Well, the one on the right is Raymond Felton, the starting point guard of the New York Knicks.  The guy the Knicks ended up with when they didn't want to give Jeremy Lin the money. The one on the left is Felton's estranged wife.  Who, at about midnight last night (or the night before), wandered into the 20th Precinct on the Upper West Side, slammed a particularly lethal Belgian-made semi-automatic pistol -- a FN Herstal Five-SeveN, more specifically -- on the counter and told the desk officer that her husband had threatened her with it.  According to the NY Post (apply grains of salt to taste), when she handed it to the cop it had a 20 rounds in the clip and one in the chamber.

Felton turned himself in about 45 minutes later to face a slew of gun charges.
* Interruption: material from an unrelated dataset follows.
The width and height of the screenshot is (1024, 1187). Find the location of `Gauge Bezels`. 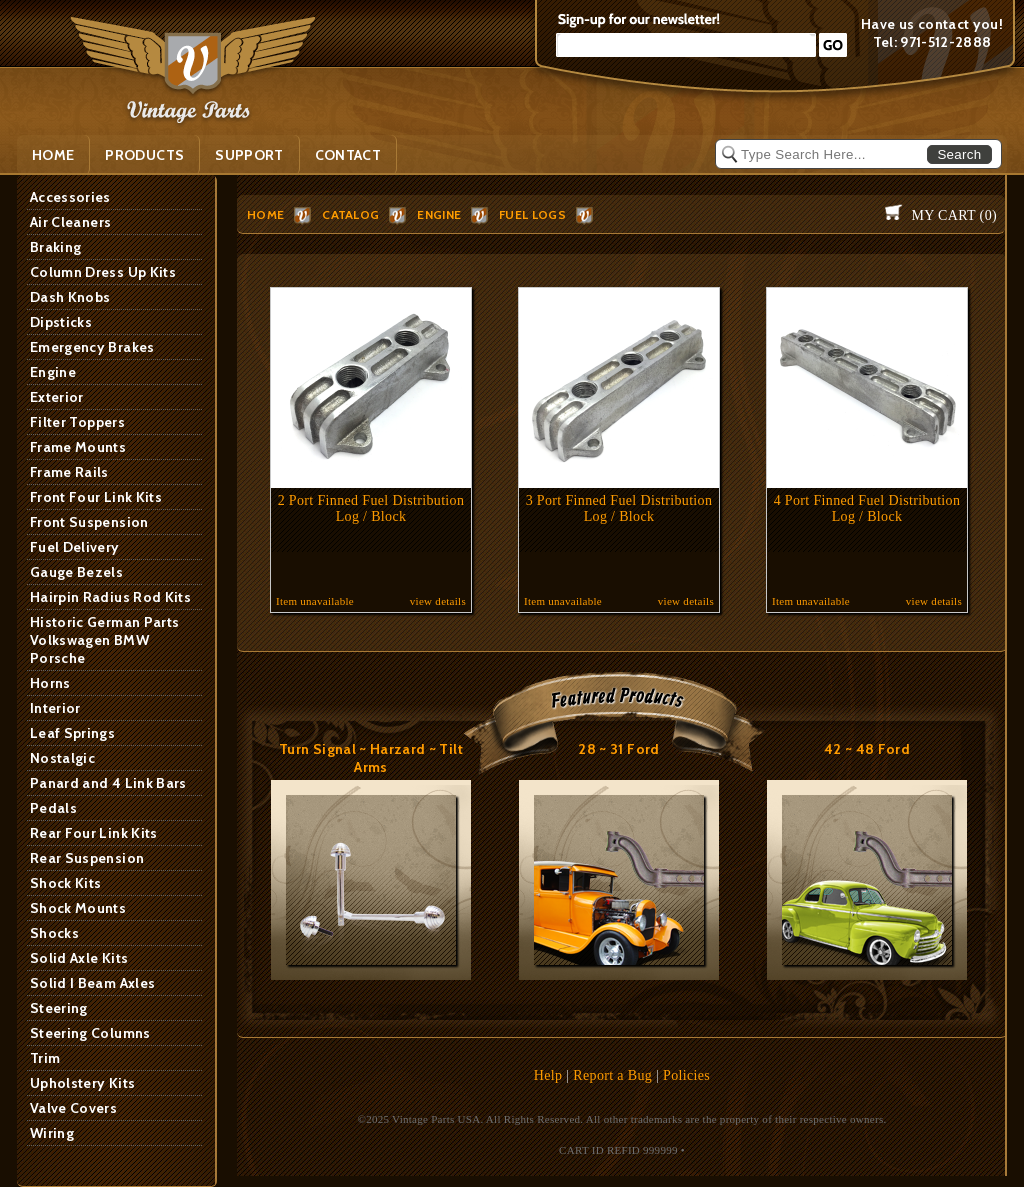

Gauge Bezels is located at coordinates (76, 572). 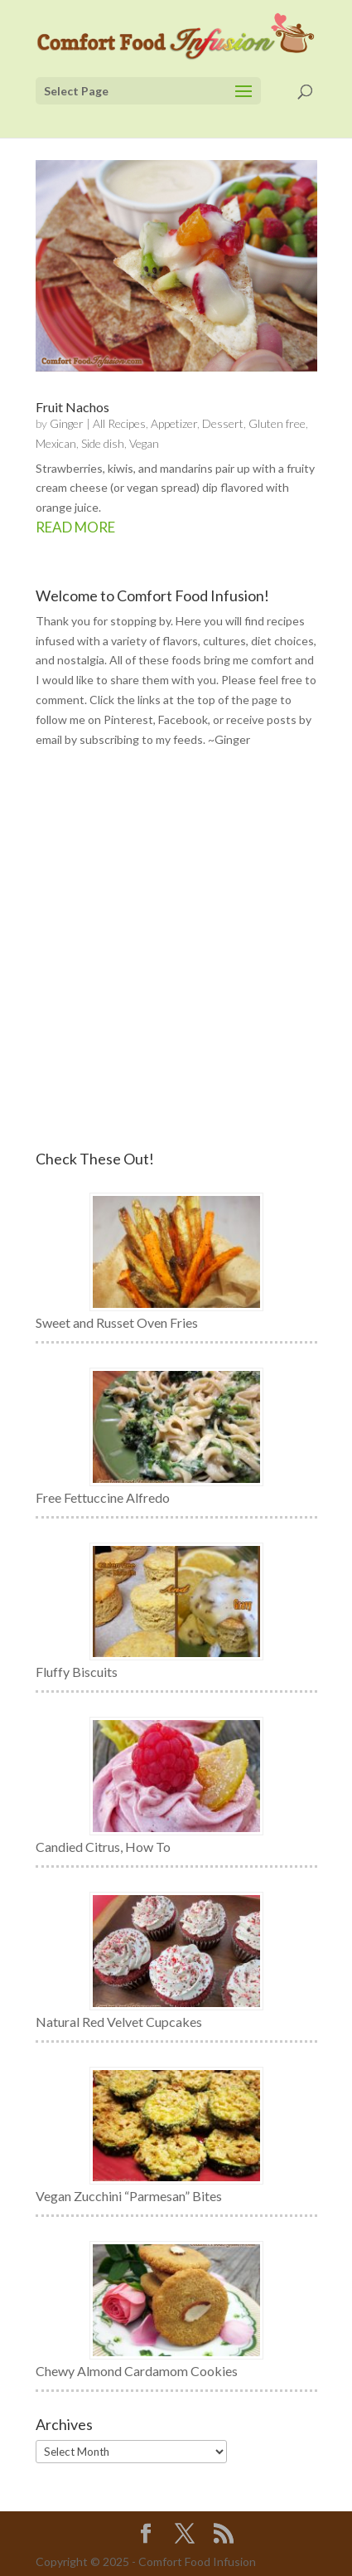 I want to click on Free Fettuccine Alfredo, so click(x=103, y=1497).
What the fuck, Raymond?  Which, I might note parenthetically, is a phrase I've heard many times in my life.  Certainly one must have priorities, and the health and safety of a woman takes priority over whatever impact Felton's absence from the Knicks for the next year or so will have on their win/loss record.  But really?

And the timing!  Only a couple of days after the trade deadline passes? Only a couple of days after they buy out Beno Udrih?  Could all this be any more annoying?  Thank God I switched to Dish Television a month or so ago without realizing that they carry neither the Knicks nor the Mets (nor the Yankees).

For those of you not in the know, NYC has a zero-tolerance position on unlicensed hand guns.  so, barring some miracle, my boy Raymond is headed for the slammer.  Searching for a useful precedent?  Knuckle-head New York Giant Plaxico Burress got 21 months for about the same load of crap.

I might have to start rooting for Brooklyn.